* **Your goal**
Recast all of the lines below as a Markdown table with the columns Row and Line. Give each line its row number and leave out blank lines.

(Records from a dataset)
-- begin --

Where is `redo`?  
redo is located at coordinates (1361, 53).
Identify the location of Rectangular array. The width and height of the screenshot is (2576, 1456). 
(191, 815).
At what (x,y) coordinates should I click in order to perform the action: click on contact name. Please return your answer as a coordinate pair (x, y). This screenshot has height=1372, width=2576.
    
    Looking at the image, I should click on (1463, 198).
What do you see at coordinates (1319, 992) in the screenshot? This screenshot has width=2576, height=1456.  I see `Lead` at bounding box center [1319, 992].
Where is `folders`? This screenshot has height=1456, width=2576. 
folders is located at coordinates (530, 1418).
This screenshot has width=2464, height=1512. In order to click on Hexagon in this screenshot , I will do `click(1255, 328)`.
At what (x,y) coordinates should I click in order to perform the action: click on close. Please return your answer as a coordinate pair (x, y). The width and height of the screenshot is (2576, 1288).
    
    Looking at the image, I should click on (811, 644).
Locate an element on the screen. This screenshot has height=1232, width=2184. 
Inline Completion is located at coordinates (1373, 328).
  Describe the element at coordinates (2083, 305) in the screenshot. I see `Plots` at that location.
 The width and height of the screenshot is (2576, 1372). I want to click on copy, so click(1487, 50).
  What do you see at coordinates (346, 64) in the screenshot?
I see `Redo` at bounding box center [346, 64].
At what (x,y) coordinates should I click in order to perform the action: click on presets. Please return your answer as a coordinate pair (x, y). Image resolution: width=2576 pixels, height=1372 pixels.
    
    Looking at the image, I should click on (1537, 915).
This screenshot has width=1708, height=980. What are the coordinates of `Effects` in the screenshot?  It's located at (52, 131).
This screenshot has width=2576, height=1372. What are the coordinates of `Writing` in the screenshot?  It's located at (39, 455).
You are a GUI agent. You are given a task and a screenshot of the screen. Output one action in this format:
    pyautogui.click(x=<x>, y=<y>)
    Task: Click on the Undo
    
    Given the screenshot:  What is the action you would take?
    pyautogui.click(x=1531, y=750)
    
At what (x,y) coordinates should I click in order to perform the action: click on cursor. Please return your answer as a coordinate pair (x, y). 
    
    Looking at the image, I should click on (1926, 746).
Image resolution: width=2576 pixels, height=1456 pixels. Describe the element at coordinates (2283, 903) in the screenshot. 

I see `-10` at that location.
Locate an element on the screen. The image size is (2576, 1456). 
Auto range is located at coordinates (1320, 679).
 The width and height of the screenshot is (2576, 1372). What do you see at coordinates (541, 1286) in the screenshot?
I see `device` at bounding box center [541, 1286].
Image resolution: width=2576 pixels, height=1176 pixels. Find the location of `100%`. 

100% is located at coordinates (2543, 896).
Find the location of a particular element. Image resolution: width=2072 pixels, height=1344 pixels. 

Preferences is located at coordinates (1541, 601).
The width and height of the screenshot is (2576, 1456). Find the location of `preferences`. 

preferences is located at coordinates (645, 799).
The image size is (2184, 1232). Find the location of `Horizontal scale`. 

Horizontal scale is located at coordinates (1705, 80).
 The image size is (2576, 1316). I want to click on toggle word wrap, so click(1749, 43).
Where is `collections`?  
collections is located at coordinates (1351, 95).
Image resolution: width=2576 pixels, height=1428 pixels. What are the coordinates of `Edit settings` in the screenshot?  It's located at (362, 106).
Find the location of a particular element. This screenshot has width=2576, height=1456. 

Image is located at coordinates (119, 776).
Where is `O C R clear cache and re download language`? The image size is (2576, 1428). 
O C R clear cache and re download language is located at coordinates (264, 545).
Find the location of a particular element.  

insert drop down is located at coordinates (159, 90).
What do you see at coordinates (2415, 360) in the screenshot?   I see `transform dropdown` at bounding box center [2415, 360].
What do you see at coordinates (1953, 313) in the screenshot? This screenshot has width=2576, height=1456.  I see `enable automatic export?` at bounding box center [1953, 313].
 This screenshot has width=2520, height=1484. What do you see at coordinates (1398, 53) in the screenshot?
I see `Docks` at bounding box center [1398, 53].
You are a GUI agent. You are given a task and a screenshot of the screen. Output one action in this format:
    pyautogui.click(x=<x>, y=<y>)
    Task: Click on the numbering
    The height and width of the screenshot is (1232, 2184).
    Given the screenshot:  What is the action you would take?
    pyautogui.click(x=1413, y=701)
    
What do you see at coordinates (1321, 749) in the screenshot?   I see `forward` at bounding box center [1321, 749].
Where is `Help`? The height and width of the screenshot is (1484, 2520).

-- end --

* **Result of this exercise**
| Row | Line |
|---|---|
| 1 | Where is `redo`?   |
| 2 | redo is located at coordinates (1361, 53). |
| 3 | Identify the location of Rectangular array. The width and height of the screenshot is (2576, 1456).  |
| 4 | (191, 815). |
| 5 | At what (x,y) coordinates should I click in order to perform the action: click on contact name. Please return your answer as a coordinate pair (x, y). This screenshot has height=1372, width=2576. |
| 6 |     Looking at the image, I should click on (1463, 198). |
| 7 | What do you see at coordinates (1319, 992) in the screenshot? This screenshot has width=2576, height=1456.  I see `Lead` at bounding box center [1319, 992]. |
| 8 | Where is `folders`? This screenshot has height=1456, width=2576.  |
| 9 | folders is located at coordinates (530, 1418). |
| 10 | This screenshot has width=2464, height=1512. In order to click on Hexagon in this screenshot , I will do `click(1255, 328)`. |
| 11 | At what (x,y) coordinates should I click in order to perform the action: click on close. Please return your answer as a coordinate pair (x, y). The width and height of the screenshot is (2576, 1288). |
| 12 |     Looking at the image, I should click on (811, 644). |
| 13 | Locate an element on the screen. This screenshot has height=1232, width=2184.  |
| 14 | Inline Completion is located at coordinates (1373, 328). |
| 15 |   Describe the element at coordinates (2083, 305) in the screenshot. I see `Plots` at that location. |
| 16 |  The width and height of the screenshot is (2576, 1372). I want to click on copy, so click(1487, 50). |
| 17 |   What do you see at coordinates (346, 64) in the screenshot? |
| 18 | I see `Redo` at bounding box center [346, 64]. |
| 19 | At what (x,y) coordinates should I click in order to perform the action: click on presets. Please return your answer as a coordinate pair (x, y). Image resolution: width=2576 pixels, height=1372 pixels. |
| 20 |     Looking at the image, I should click on (1537, 915). |
| 21 | This screenshot has width=1708, height=980. What are the coordinates of `Effects` in the screenshot?  It's located at (52, 131). |
| 22 | This screenshot has width=2576, height=1372. What are the coordinates of `Writing` in the screenshot?  It's located at (39, 455). |
| 23 | You are a GUI agent. You are given a task and a screenshot of the screen. Output one action in this format: |
| 24 |     pyautogui.click(x=<x>, y=<y>) |
| 25 |     Task: Click on the Undo |
| 26 |     Given the screenshot:  What is the action you would take? |
| 27 |     pyautogui.click(x=1531, y=750) |
| 28 | At what (x,y) coordinates should I click in order to perform the action: click on cursor. Please return your answer as a coordinate pair (x, y).  |
| 29 |     Looking at the image, I should click on (1926, 746). |
| 30 | Image resolution: width=2576 pixels, height=1456 pixels. Describe the element at coordinates (2283, 903) in the screenshot.  |
| 31 | I see `-10` at that location. |
| 32 | Locate an element on the screen. The image size is (2576, 1456).  |
| 33 | Auto range is located at coordinates (1320, 679). |
| 34 |  The width and height of the screenshot is (2576, 1372). What do you see at coordinates (541, 1286) in the screenshot? |
| 35 | I see `device` at bounding box center [541, 1286]. |
| 36 | Image resolution: width=2576 pixels, height=1176 pixels. Find the location of `100%`.  |
| 37 | 100% is located at coordinates (2543, 896). |
| 38 | Find the location of a particular element. Image resolution: width=2072 pixels, height=1344 pixels.  |
| 39 | Preferences is located at coordinates (1541, 601). |
| 40 | The width and height of the screenshot is (2576, 1456). Find the location of `preferences`.  |
| 41 | preferences is located at coordinates (645, 799). |
| 42 | The image size is (2184, 1232). Find the location of `Horizontal scale`.  |
| 43 | Horizontal scale is located at coordinates (1705, 80). |
| 44 |  The image size is (2576, 1316). I want to click on toggle word wrap, so click(1749, 43). |
| 45 | Where is `collections`?   |
| 46 | collections is located at coordinates (1351, 95). |
| 47 | Image resolution: width=2576 pixels, height=1428 pixels. What are the coordinates of `Edit settings` in the screenshot?  It's located at (362, 106). |
| 48 | Find the location of a particular element. This screenshot has width=2576, height=1456.  |
| 49 | Image is located at coordinates (119, 776). |
| 50 | Where is `O C R clear cache and re download language`? The image size is (2576, 1428).  |
| 51 | O C R clear cache and re download language is located at coordinates (264, 545). |
| 52 | Find the location of a particular element.   |
| 53 | insert drop down is located at coordinates (159, 90). |
| 54 | What do you see at coordinates (2415, 360) in the screenshot?   I see `transform dropdown` at bounding box center [2415, 360]. |
| 55 | What do you see at coordinates (1953, 313) in the screenshot? This screenshot has width=2576, height=1456.  I see `enable automatic export?` at bounding box center [1953, 313]. |
| 56 |  This screenshot has width=2520, height=1484. What do you see at coordinates (1398, 53) in the screenshot? |
| 57 | I see `Docks` at bounding box center [1398, 53]. |
| 58 | You are a GUI agent. You are given a task and a screenshot of the screen. Output one action in this format: |
| 59 |     pyautogui.click(x=<x>, y=<y>) |
| 60 |     Task: Click on the numbering |
| 61 |     The height and width of the screenshot is (1232, 2184). |
| 62 |     Given the screenshot:  What is the action you would take? |
| 63 |     pyautogui.click(x=1413, y=701) |
| 64 | What do you see at coordinates (1321, 749) in the screenshot?   I see `forward` at bounding box center [1321, 749]. |
| 65 | Where is `Help`? The height and width of the screenshot is (1484, 2520). |